W Małym Przeglądzie (Korczaka) z 22 kwietnia 1932, święto Pesach które zaczyna się dzisiaj jest bardzo dokładnie opisane przez różne dzieci. Nie trzeba zaglądać do Wikipedii.
W Domu Sierot na Krochmalnej świętowano Pesach z Sederem i jadło się macę.
W Domu Sierot zawsze obchodzono najważniejsze żydowskie święta. Tak np. Nowy Rok – Rosz ha-Szana – witano według żydowskiego kalendarza (czyli we wrześniu/pazdzierniku).
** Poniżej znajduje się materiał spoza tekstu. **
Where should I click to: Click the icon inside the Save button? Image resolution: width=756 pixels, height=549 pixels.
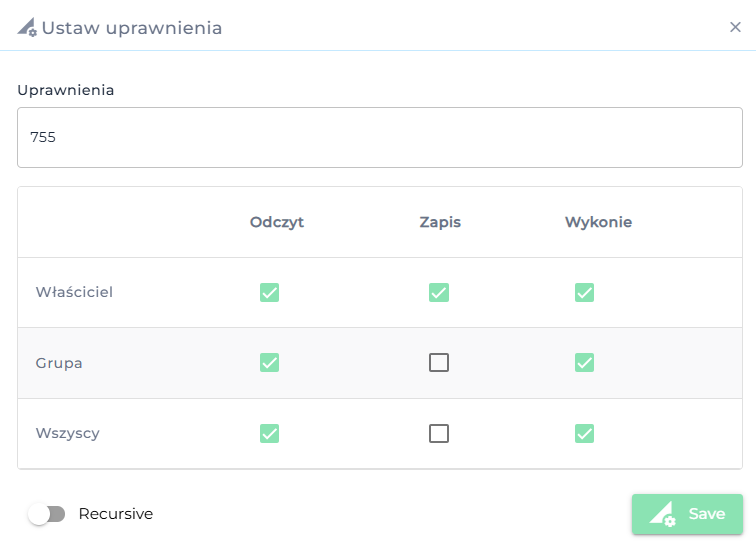click(663, 514)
Tradycje te były utrzymywane w Getcie.
Na ostatnim Sederze w Getcie odbyła się próba generalna "Poczty" Rabindranatha Tagore w Domu Sierot. Przedstawienie głównie dla wychowanków i pracowników.
Zachowało się, wysąane do Adama Czerniakowa, wydrukowane zaproszenie, na uroczystość sederową w Domu Sierot dnia 1 kwietnia 1942 roku (środa). Adres do Domu Sierot tym razem tylko ulica Śliska czyli wejście od podwórka.
Wszystkie te święta przestrzegane były przez Korczaka i wiązały dzieci z tradycją i kulturą Żydów i służyły kształtowaniu w nich poczucia przynależności narodowej.
Modlitwy, takiej ogólnej, nie praktykowano w Domu Sierot, jedynie krótką przed posiłkami. Indywidualną tak. Pokój na parterze z oknami na północ służył również do modlitwy. Dzieci zgłaszały się na modlitwę na własne życzenie. Na początku każdego miesiąca wieszano listę „Kto chce się modlić” i wychowankowie się zapisywali. "Nikogo nie zmuszano do modlitwy, ale każdy, kto chciał się modlić, miał taką możliwość” – pisał Leon Gluzman.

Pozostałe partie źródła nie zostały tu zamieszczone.